**AUSGEWÄHLTER AUSZUG:**
━━━
Seit Ende der 90er ist er Leiter des Jungen Theaters im Abraxas, war Mitgründer des Elektronik-Festivals Lab30, Mitkurator von großen Ausstellungen wie “Rampe 3” (zur Punkgeschichte Augsburgs) und “Amerika in Augsburg”. Er ist seit über zehn Jahren Lehrbeauftragter an der Uni am Fachbereich Europäische Ethnologie, spezialisiert auf “Pop- und Alltagskultur”, die er auch mit der neueren Reihe “Just Kids: Pop, Poetry & Palaver” mit Schülern thematisiert. Er ist weiterhin DJ und Co-Manager des Kulturpark West, zu dem auch die Ballonfabrik gehört.
Um dieses ziemlich homogene Lebenswerk zu charakterisieren, passt eine Weisheit bzw. Richtlinie des Brecht-Genossen und Komponisten Hanns Eisler: “Wer nur von Musik etwas versteht, versteht auch davon nichts.”
━━━
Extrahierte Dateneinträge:
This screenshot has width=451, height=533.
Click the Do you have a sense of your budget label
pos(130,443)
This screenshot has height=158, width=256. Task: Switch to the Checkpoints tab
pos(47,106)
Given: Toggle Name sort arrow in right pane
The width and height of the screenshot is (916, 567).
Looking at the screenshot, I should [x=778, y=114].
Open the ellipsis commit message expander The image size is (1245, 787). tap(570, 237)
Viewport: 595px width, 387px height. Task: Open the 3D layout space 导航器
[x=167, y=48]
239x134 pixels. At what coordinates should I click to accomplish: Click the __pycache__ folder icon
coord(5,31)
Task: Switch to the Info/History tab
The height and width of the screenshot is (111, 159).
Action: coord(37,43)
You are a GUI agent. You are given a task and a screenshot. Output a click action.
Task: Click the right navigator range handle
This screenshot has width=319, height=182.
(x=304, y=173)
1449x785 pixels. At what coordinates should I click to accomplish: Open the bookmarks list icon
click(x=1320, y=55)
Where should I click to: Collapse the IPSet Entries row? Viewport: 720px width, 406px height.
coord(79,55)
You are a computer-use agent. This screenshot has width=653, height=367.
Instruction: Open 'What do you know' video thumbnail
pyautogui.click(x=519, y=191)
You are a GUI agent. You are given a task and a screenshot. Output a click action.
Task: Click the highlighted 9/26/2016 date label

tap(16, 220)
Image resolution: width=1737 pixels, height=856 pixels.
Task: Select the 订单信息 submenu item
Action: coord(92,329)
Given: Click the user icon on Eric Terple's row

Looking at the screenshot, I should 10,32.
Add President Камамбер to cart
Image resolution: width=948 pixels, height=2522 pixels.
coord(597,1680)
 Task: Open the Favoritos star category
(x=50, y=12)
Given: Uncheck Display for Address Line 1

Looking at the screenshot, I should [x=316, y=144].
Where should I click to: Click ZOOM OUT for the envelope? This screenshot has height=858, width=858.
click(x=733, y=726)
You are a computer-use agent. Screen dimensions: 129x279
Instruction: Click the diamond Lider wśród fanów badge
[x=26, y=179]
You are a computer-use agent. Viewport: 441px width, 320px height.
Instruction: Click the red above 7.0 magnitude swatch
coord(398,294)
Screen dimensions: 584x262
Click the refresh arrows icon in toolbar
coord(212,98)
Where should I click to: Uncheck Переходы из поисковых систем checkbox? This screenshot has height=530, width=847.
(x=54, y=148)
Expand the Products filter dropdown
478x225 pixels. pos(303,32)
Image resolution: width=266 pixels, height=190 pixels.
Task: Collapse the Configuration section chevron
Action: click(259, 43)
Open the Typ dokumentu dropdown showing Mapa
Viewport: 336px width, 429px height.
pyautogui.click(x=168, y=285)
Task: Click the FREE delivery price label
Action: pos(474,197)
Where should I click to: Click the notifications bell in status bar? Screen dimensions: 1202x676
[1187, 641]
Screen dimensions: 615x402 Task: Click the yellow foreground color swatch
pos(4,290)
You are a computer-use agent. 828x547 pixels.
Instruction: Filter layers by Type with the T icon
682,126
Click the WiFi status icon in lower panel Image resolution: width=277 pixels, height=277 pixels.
━━━
**IHRE AUFGABEN:**
• A. Übertragen Sie aus dem Auszug den Abschnitt, der mit „Seit Ende der“ beginnt und sich bis einschließlich „die Ballonfabrik gehört.“ erstreckt, wortgetreu.
• B. Entscheiden Sie für jede Aussage, ob sie mit dem Auszug übereinstimmt, und belegen Sie Ihr Ja oder Nein mit den maßgeblichen Worten des Auszugs: (i) Er lehrt seit mehr als zehn Jahren an der Uni. (ii) Er war Mitgründer der Ausstellung „Amerika in Augsburg“. (iii) Die Ballonfabrik gehört zum Kulturpark West.

**LÖSUNGEN:**
• A.
Seit Ende der 90er ist er Leiter des Jungen Theaters im Abraxas, war Mitgründer des Elektronik-Festivals Lab30, Mitkurator von großen Ausstellungen wie “Rampe 3” (zur Punkgeschichte Augsburgs) und “Amerika in Augsburg”. Er ist seit über zehn Jahren Lehrbeauftragter an der Uni am Fachbereich Europäische Ethnologie, spezialisiert auf “Pop- und Alltagskultur”, die er auch mit der neueren Reihe “Just Kids: Pop, Poetry & Palaver” mit Schülern thematisiert. Er ist weiterhin DJ und Co-Manager des Kulturpark West, zu dem auch die Ballonfabrik gehört.

• B.
(i) Ja: „Er ist seit über zehn Jahren Lehrbeauftragter an der Uni am Fachbereich Europäische Ethnologie“
(ii) Nein: „Mitkurator von großen Ausstellungen wie “Rampe 3” (zur Punkgeschichte Augsburgs) und “Amerika in Augsburg”“
(iii) Ja: „Kulturpark West, zu dem auch die Ballonfabrik gehört“